Integrated perovskite/organic bulk heterojunction (BHJ) solar cells have the potential to enhance the efficiency of perovskite solar cells by a simple one‐step deposition of an organic BHJ blend photoactive layer on top of the perovskite absorber. It is found that inverted structure integrated solar cells show significantly increased short‐circuit current (J_sc) gained from the complementary absorption of the organic BHJ layer compared to the reference perovskite‐only devices. However, this increase in J_sc is not directly reflected as an increase in power conversion efficiency of the devices due to a loss of fill factor. Herein, the origin of this efficiency loss is investigated. It is found that a significant energetic barrier (≈250 meV) exists at the perovskite/organic BHJ interface. This interfacial barrier prevents efficient transport of photogenerated charge carriers (holes) from the BHJ layer to the perovskite layer, leading to charge accumulation at the perovskite/BHJ interface. Such accumulation is found to cause undesirable recombination of charge carriers, lowering surface photovoltage of the photoactive layers and device efficiency via fill factor loss. The results highlight a critical role of the interfacial energetics in such integrated cells and provide useful guidelines for photoactive materials (both perovskite and organic semiconductors) required for high‐performance devices.     

Impact of Processing on Structural and Compositional Evolution in Mixed Metal Halide Perovskites during Film Formation

Understanding crystallization processes and their pathways in metal‐halide perovskites is of crucial importance as this strongly affects the film microstructure, its stability, and device performance. While many approaches are developed to control perovskite formation, the mechanisms of film formation are still poorly known.
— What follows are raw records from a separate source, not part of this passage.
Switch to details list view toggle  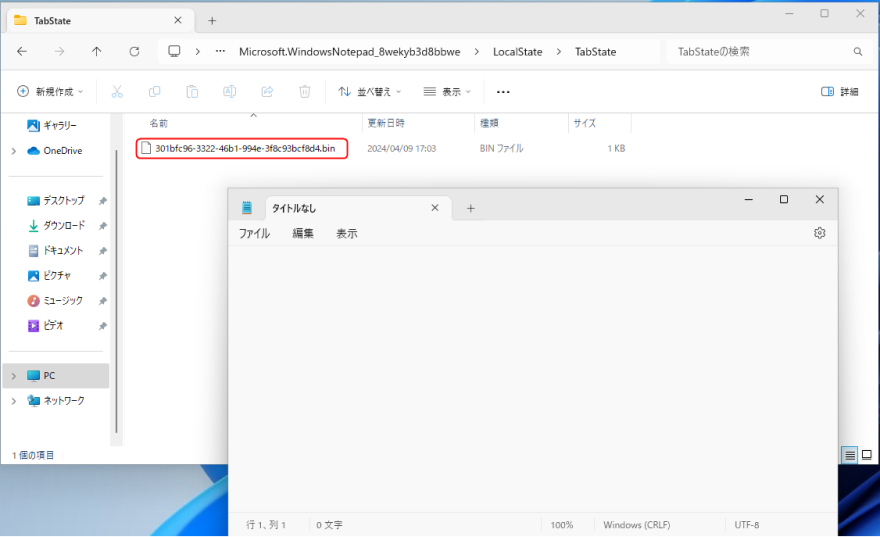(850, 455)
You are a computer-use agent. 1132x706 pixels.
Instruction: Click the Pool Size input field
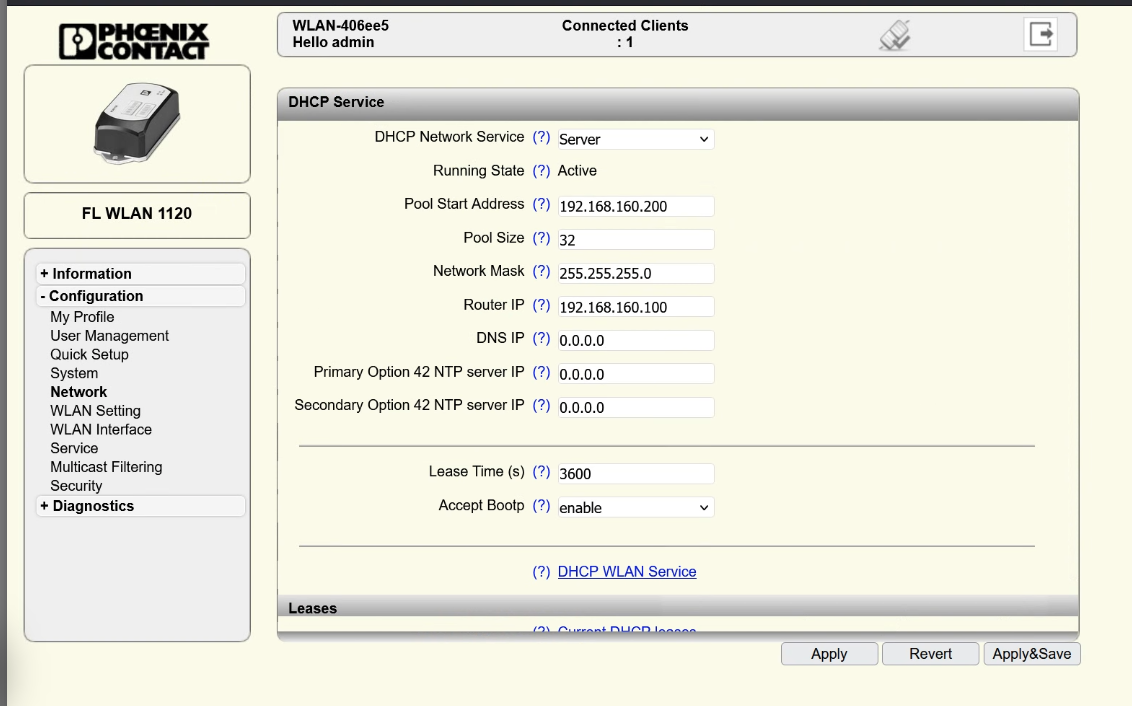click(635, 240)
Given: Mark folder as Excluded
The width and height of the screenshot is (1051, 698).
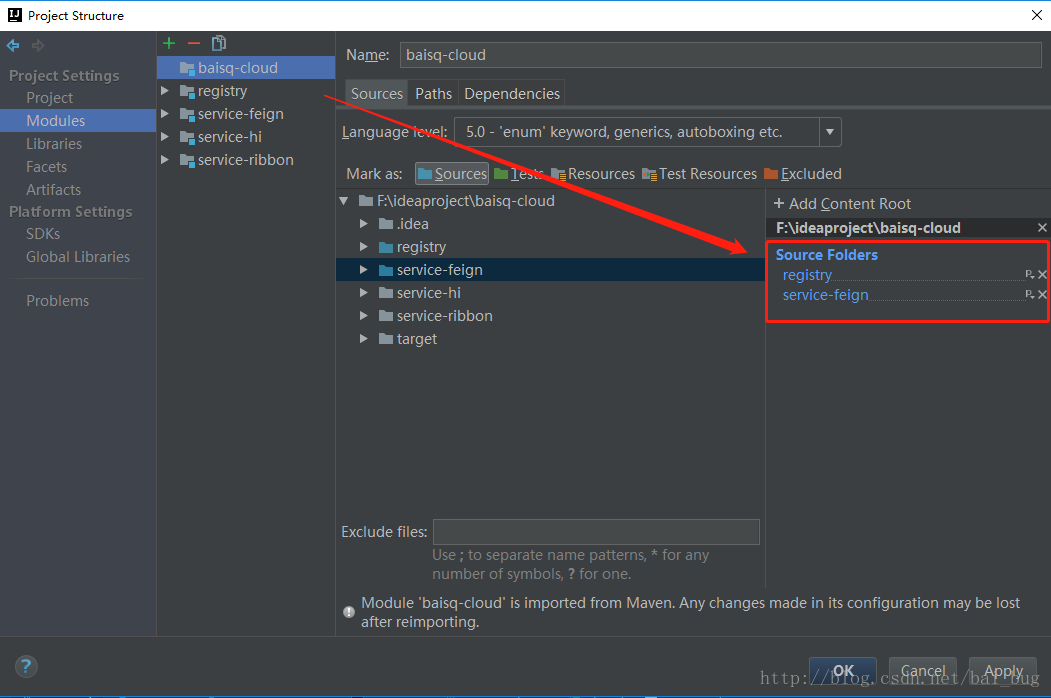Looking at the screenshot, I should click(802, 174).
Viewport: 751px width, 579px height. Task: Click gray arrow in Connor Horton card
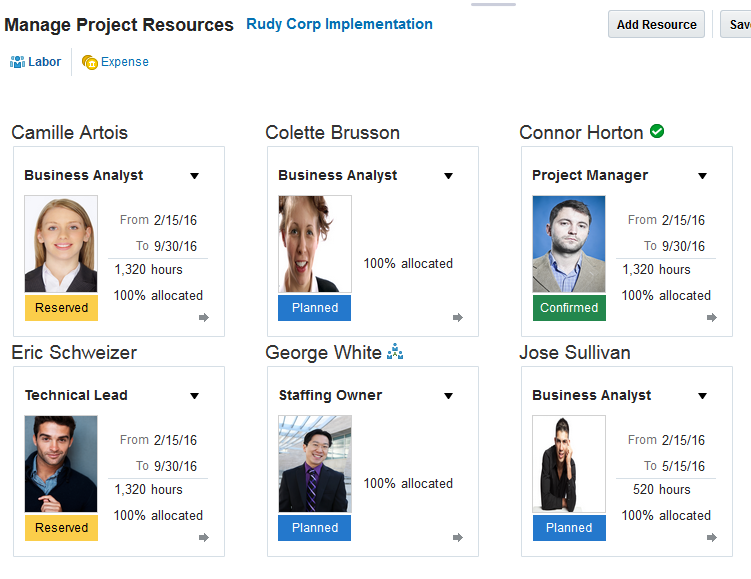tap(712, 318)
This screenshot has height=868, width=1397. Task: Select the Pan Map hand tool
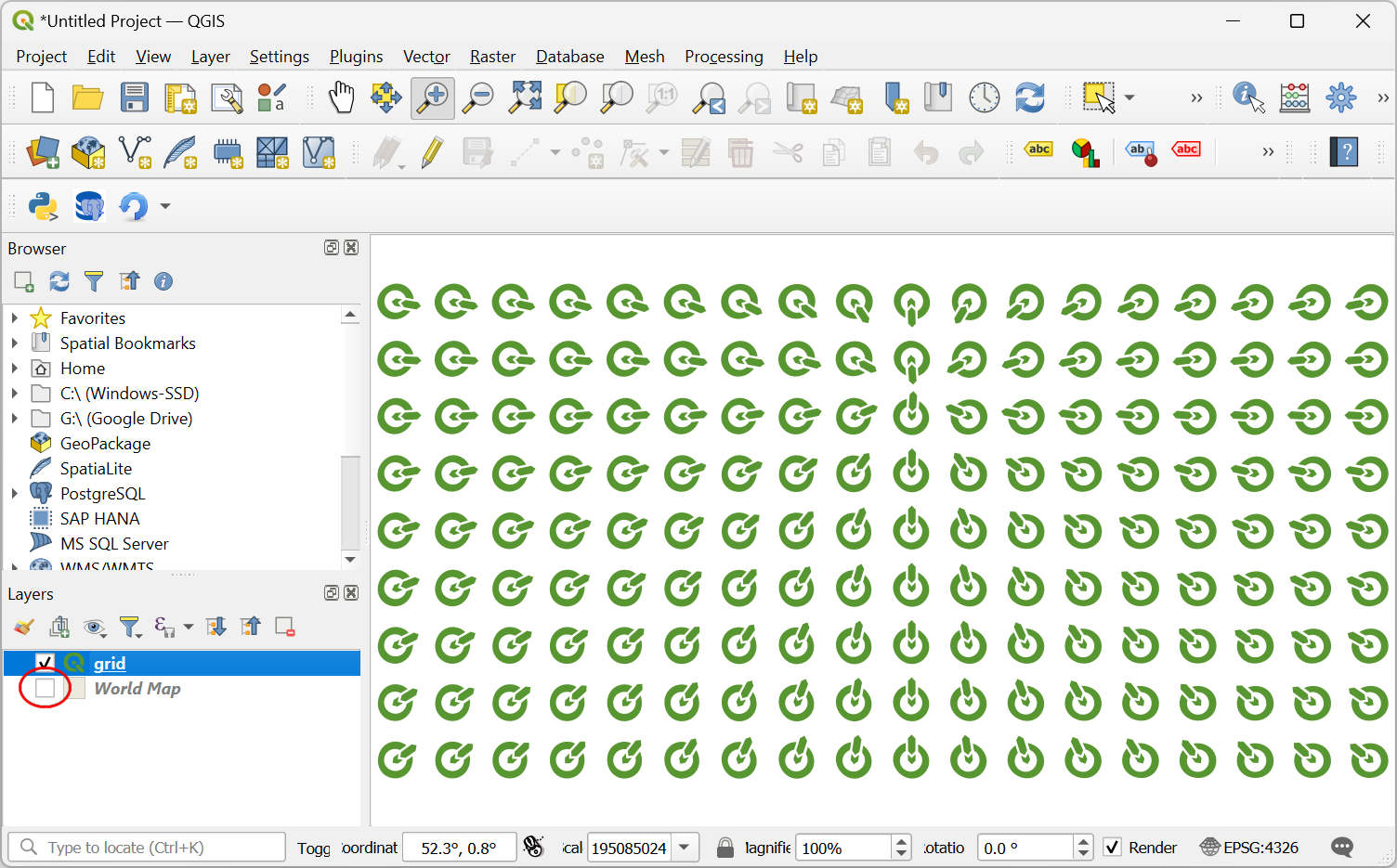[342, 97]
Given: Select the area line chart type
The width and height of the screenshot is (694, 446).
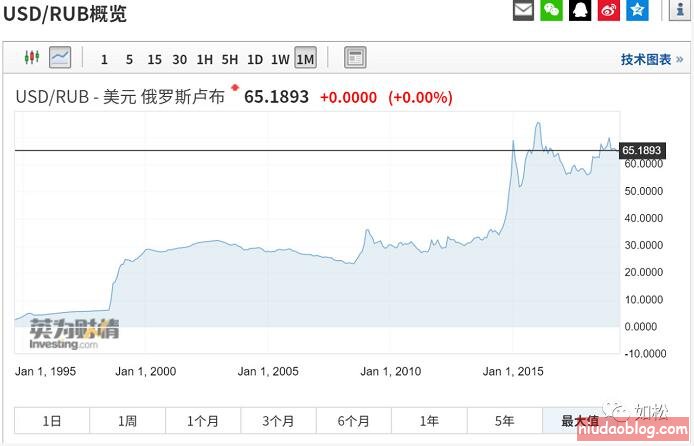Looking at the screenshot, I should [x=60, y=58].
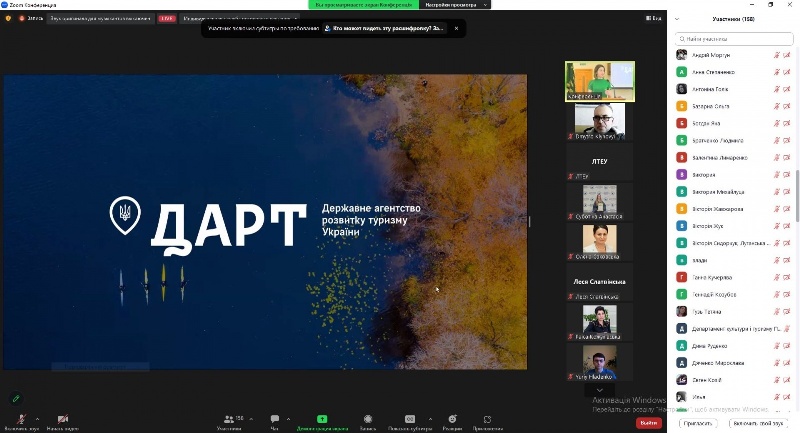
Task: Click the Record icon in toolbar
Action: point(368,418)
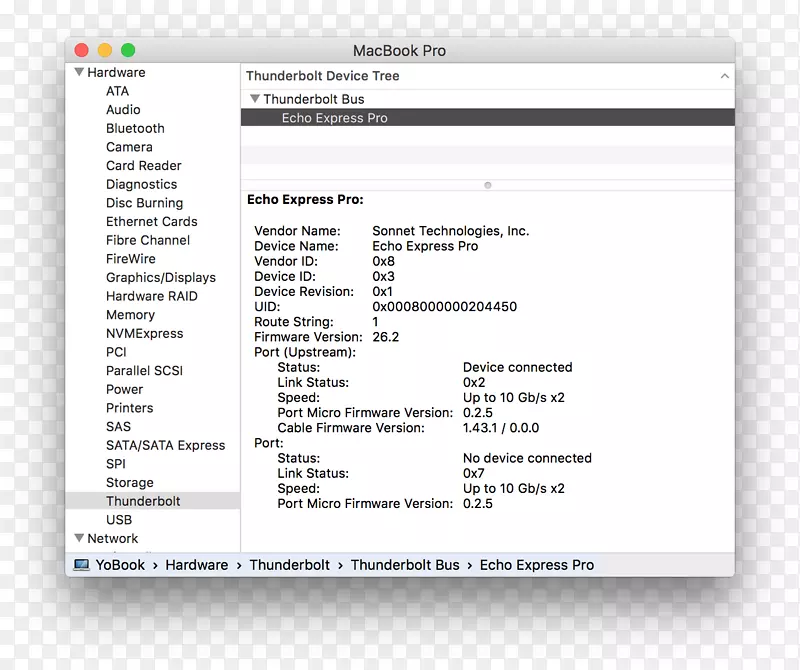Screen dimensions: 800x670
Task: Select USB in the sidebar
Action: 119,519

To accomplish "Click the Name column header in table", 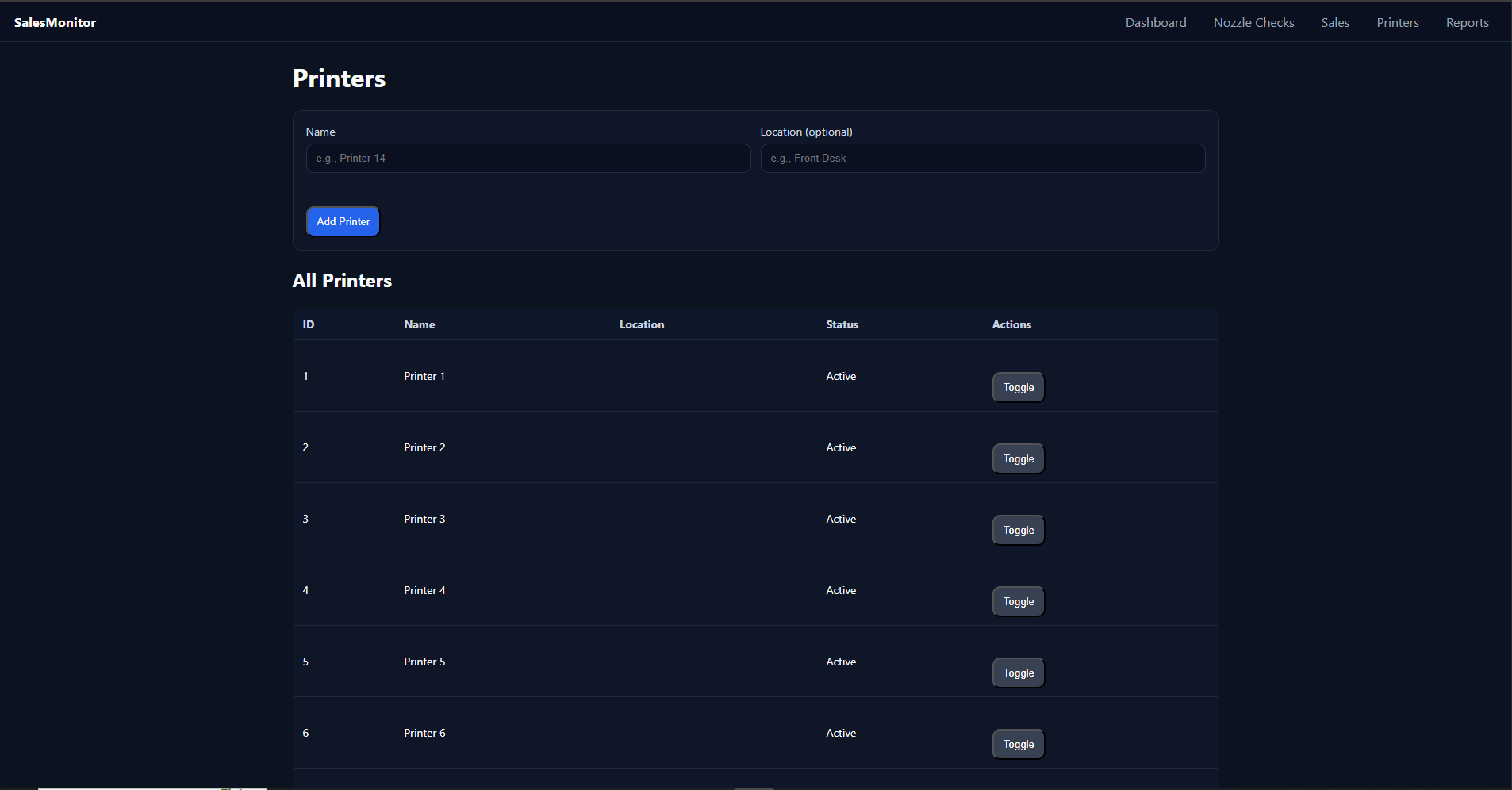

Using time‐resolved in situ grazing incidence wide‐angle X‐ray scattering, the film formation of perovskites is investigated with average stoichiometry Cs_0.15FA_0.85PbI₃, where FA is formamidinium, using the popular antisolvent dropping and gas jet treatments and this is contrasted with untreated films. i) The crystallization pathways during spin coating, ii) the subsequent postdeposition thermal annealing, and iii) crystallization during blade coating are studied. The findings reveal that the formation of a nonperovskite FAPbI₃ phase during spin coating is initially dominant regardless of the processing and that the processing treatment (e.g., antisolvent dropping, gas jet) has a significant impact on the as‐cast film structure and affects the phase evolution during subsequent thermal treatment. It is shown that blade coating can be used to overcome the nonperovskite phase formation via solvothermal direct crystallization of perovskite phase. This work shows how real‐time investigation of perovskite formation can help to establish processing–microstructure–functionality relationships.